Reply. We than the reviewer for the interesting point raised. However, currently there is limited evidence available to provide some useful data. Consequently, the following paragraph was included:

‘Interestingly, in a recent systematic review of the literature investigating the accuracy of tissue and sonication fluid sampling for the diagnosis of fracture related infection, the authors reported that there is limited evidence that sonication fluid culture could be a useful adjunct to conventional tissue culture, but no strong evidence that it is superior or can replace tissue culture. Moreover, the authors found that for molecular techniques and histopathology the evidence was even less clear. The authors concluded that standardisation of laboratory protocols and consistent and uniform diagnostic criteria should be implemented in the clinical setting’.

 

Reviewer 2 Report

line 39- I assume 100,000? instead of 100.000

line 26- ORs- odd ratios needs to be spelled at the first time, it is spelled out in line 150 instead 

line 233-234- The 0.26 risk of infection for the normal CRP should be elaborated more. While the study shows that CRP has a high risk of having infection. 0.26 is not low. Should surgeons being using antibiotics be used for all nonunions like the Olszewski article recommends? I'm curious more on the authors thoughts about this more than just informing the patient they have a 26% chance of infection. 
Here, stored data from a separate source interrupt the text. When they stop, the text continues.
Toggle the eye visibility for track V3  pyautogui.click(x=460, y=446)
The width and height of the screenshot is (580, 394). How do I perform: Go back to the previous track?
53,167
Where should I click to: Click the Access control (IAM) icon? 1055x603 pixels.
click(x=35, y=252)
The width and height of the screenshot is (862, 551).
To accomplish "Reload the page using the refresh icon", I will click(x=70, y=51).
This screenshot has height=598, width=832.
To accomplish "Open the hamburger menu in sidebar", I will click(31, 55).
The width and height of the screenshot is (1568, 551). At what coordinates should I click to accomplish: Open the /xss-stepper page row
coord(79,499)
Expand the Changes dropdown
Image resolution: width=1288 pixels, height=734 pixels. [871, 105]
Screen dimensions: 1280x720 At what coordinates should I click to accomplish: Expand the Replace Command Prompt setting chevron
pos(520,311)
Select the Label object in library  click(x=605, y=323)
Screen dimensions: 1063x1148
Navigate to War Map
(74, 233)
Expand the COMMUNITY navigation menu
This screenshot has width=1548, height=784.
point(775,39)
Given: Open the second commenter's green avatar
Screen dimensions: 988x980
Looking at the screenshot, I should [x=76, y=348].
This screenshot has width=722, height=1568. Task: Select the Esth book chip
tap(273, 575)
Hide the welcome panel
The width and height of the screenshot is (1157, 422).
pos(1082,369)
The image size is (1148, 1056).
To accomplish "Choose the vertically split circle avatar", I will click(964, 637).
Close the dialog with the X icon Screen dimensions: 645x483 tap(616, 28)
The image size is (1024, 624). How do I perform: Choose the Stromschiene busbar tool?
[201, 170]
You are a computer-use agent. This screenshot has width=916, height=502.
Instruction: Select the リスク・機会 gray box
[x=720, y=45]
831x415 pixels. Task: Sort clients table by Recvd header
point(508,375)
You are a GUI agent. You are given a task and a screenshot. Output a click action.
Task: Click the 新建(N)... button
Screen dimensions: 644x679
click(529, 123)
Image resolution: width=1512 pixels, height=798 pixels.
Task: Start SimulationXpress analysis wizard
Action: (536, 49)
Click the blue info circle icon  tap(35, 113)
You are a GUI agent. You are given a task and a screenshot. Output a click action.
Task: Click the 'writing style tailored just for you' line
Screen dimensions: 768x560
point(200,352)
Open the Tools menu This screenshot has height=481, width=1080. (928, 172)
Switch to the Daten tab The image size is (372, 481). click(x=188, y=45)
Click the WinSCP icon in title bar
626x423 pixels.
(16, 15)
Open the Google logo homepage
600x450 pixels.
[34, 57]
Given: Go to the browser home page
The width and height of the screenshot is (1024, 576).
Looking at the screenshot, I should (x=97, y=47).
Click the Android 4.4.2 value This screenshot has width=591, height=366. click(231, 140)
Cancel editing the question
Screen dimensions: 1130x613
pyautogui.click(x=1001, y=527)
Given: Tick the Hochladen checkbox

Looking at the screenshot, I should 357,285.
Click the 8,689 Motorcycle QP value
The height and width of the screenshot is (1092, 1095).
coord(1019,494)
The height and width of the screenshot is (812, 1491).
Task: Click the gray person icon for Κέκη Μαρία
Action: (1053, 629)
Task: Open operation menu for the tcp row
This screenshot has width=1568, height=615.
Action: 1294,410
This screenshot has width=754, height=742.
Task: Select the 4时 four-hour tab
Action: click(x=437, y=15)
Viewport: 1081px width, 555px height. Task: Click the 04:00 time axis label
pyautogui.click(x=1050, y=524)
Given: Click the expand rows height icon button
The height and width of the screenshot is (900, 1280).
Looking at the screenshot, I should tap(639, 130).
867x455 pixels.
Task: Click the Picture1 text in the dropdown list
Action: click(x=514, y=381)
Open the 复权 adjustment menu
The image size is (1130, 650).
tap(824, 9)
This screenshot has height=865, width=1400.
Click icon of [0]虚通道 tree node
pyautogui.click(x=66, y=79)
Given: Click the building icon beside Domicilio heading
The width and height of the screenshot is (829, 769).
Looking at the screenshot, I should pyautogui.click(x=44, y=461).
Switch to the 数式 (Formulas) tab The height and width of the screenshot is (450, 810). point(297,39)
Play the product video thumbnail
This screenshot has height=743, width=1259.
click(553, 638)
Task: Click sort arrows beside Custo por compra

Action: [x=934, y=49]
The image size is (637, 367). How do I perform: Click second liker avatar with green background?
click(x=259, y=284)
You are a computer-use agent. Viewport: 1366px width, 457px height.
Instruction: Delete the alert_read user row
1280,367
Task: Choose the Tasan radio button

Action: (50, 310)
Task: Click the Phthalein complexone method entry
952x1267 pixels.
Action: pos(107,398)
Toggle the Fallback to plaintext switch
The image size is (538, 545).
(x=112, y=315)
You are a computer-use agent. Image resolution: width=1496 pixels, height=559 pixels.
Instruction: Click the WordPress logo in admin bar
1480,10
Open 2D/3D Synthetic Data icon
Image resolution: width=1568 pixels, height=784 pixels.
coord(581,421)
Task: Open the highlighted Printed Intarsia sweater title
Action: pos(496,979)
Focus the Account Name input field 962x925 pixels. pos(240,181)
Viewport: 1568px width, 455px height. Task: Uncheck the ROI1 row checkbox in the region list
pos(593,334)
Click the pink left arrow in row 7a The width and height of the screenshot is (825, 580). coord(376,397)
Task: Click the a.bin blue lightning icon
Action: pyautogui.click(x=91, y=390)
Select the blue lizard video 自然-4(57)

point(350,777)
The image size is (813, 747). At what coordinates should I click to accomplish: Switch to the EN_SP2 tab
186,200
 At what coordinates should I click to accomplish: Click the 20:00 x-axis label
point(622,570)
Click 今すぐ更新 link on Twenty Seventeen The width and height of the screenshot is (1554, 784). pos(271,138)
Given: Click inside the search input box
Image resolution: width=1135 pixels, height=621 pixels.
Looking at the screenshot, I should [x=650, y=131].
Did authors retrospectively try to look back at this subset of negative CRP but positive cultures and see if there was any other significant variable that may have influenced the results. 

 

Did authors get metabolic labs on the all their nonunions and rule out other causes of nonunion during the aspetic work up?

Author Response

line 39- I assume 100,000? instead of 100.000

Reply: Thank you. This has been corrected.

 

line 26- ORs- odd ratios needs to be spelled at the first time, it is spelled out in line 150 instead 

Reply: This has now been corrected.

line 233-234- The 0.26 risk of infection for the normal CRP should be elaborated more. While the study shows that CRP has a high risk of having infection. 0.26 is not low. Should surgeons being using antibiotics be used for all nonunions like the Olszewski article recommends? I'm curious more on the authors thoughts about this more than just informing the patient they have a 26% chance of infection. 

 Reply: the following sentence has been added in the manuscript:

‘This finding can have implications in their treatment including:

  1. a) Prolonged hospital stay until microbiological cultures and sensitivities have been completed (up to 5 days).
  2. b) If antibiotic resistant strain will be isolated, then prescription of iv delivery of antibiotics for at least 2 weeks may be necessary prior to switching to oral medication. This requirement may further increase the length of hospital stay.
  3. c) Length of antibiotic treatment for up to 8 weeks.
  4. d) Risk of treatment failure and need for further surgery.

 

Did authors retrospectively try to look back at this subset of negative CRP but positive cultures and see if there was any other significant variable that may have influenced the results. 

Reply: We thank the author for their comment. We indeed look into the natural history of the non-union, injury pattern, age, sex and medical comorbidities of patients but we did not identify any association of interest to report.

Did authors get metabolic labs on all their non-unions and rule out other causes of non-union during the aseptic work up?

Reply: We have a standardised protocol in our institution where all the important parameters that have been implicated in the pathogenesis of non-union are routinely investigated including patient metabolic profile (bone chemistry, thyroid function test, Vitamin D, blood sugar, etc.). All patients underwent investigations. Nonetheless, the focus of the herein study was to investigate whether raised preoperative levels of CRP and WBC, in the absence of clinical signs, are correlated with positive intraoperative tissue cultures in presumptive aseptic long-bone non-unions.